物資を河川経由で輸送する企業が頭を抱えている。記録的な猛暑は去ったものの、秋になっても雨が少ないことから水位が一段と低下し、船舶の航行に支障が出ているためだ。化学大手のBASFは17日、ライン川に面したルートヴィヒスハーフェン本社工場の生産量を引き下げていかざるを得ないことを明らかにした。
ドイツでは今年、年初から降水量が極めて少なく、平均降水量は毎月、平年を下回っている。7月と8月はともに1平方メートル当たり40リットルで、平年のほぼ半分。9月も平年の61リットルに対し45リットルにとどまった。

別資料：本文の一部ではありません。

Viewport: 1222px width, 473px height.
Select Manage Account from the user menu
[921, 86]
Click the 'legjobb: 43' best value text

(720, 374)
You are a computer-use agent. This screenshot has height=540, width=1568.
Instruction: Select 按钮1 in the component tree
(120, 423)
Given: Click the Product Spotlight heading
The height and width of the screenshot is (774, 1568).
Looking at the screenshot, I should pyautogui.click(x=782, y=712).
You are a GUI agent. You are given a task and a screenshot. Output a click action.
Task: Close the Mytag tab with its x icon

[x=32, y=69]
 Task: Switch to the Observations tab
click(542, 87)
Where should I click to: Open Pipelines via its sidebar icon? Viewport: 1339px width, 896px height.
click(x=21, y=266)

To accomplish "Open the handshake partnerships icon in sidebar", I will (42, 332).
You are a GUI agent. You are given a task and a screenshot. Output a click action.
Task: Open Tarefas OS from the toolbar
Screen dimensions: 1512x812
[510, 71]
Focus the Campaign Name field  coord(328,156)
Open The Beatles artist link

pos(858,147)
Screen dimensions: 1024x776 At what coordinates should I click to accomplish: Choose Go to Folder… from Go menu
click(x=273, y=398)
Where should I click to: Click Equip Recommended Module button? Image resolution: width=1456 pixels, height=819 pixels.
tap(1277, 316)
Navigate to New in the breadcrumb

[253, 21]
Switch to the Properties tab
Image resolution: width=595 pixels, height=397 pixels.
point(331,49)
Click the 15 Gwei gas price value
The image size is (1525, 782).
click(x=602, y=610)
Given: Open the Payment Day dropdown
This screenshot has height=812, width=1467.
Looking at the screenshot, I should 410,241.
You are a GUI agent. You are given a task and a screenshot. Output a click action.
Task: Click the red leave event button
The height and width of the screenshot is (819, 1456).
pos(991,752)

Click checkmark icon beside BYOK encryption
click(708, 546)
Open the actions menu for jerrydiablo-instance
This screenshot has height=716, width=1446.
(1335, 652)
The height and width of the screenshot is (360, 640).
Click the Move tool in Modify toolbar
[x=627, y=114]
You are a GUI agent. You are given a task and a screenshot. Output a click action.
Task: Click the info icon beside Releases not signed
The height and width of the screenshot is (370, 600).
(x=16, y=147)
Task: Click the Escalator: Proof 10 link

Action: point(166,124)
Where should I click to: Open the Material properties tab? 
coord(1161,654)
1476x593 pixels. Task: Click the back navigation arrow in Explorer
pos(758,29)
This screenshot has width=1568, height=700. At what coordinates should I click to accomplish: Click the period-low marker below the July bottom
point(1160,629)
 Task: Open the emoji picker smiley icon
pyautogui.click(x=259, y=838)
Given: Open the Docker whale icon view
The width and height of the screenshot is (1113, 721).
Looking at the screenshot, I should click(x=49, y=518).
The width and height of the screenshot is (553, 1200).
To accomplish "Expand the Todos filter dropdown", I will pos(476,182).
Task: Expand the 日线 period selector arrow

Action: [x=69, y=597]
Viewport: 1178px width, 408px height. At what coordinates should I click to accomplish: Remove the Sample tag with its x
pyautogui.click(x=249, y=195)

素材系の企業は原料や製品の多くを河川経由で輸送している。このため水位低下の影響は特に大きい。BASFは鉄道、トラックなど他の輸送手段を拡充しているものの、代替輸送能力に限界があることから、生産量を引き下げざるを得ない状況だ。広報担当者は一部の重要な製品で供給能力が低下していることを明らかにした。
鉄鋼大手のティッセンクルップは生産に必要な鉄鉱石と石炭を確保するため、ロッテルダム〜デュースブルク間の船舶投入量を増やしている。低水位で船舶に貨物をフルに積み込めないためだ。
ライン川の水位はデュースブルク・ルーロルト地区で18日午前5時現在、166センチメートルとなり、前日同時から4センチ低下した。12日同時に比べると20センチも低くなっている。『フランクフルター・アルゲマイネ』紙によると、貨物を満載した全長110〜130メートルの船舶が走行するためには最低340〜380センチの水位が必要という。
晴天の影響は発電所にも出ている。風力が弱く風力発電の量が極めて少ないことから、石炭発電所をフル稼働させなければならないにもかかわらず、水位不足で燃料の確保が難しくなっているためだ。石炭発電のシュテアクは備蓄の取り崩しを検討している。